Column: From the Pastor
As a rather observant child, I made a mental note of the fact that my maternal grandmother would ask me to “make a light” instead of asking me to switch it on. When she was a child, no one switched lights on. At night, light was not had without effort, not in her English town nor in most places yet. She was born on the day that Gladstone introduced his Irish Home Rule bill in the House of Commons, the same Gladstone who gave a lamp to Newman who had “never sinned against the Light,” a lamp that still can be seen on his desk in Birmingham, and it certainly was not electric. Four years after my grandmother’s birth, Florence Nightingale recorded her voice on a wax cylinder patented by the Edison Company. My grandmother harbored a devotion to the “Lady with a Lamp” for her town’s regiment had fought in the Crimean War and some of them remembered the Lady visiting at night the wards in the Selimye Barracks of Scutari and it most definitely was not an electric lamp: that was the year Thomas Edison was born.
While eclectic in theology, and something of a Universalist, Florence Nightingale moved from Unitarianism to Anglicanism, and soon came to admire the slum work of the future Cardinal Manning who provided her with ten Catholic nuns to help nurse the soldiers in the war. They, along with fourteen Anglican nuns, nurtured the English custom of calling all nurses, mostly secular but usually veiled, “Sister.” A lamp, not electric, became the symbol of nursing organizations even in the United States. Then there was the friend of my grandmother, a very old lady, Granny Pye as I called her, who had been born in Scotland in the year that the missionary David Livingston died in Zambia. Although she belonged to the Old Kirk that did not allow ritual candles, she had a ritual of her own, for she read from the family Bible every night by candlelight, as though light bulbs were somewhat profane.

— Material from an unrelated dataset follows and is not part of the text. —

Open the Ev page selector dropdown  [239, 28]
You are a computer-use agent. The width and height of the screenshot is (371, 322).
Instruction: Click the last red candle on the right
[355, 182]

My point is that artificial light is so available now, at the flip of a switch, that we are losing a sense of wonder at the gift of light. The first creature was light itself “Let there be light….” It is hard to describe light without referring to… Read More>>
View Articles Father Rutler was ordained to the diaconate in Rome by His Eminence William Cardinal Baum in 1980 and received priestly ordination in St. Patrick's... MORE »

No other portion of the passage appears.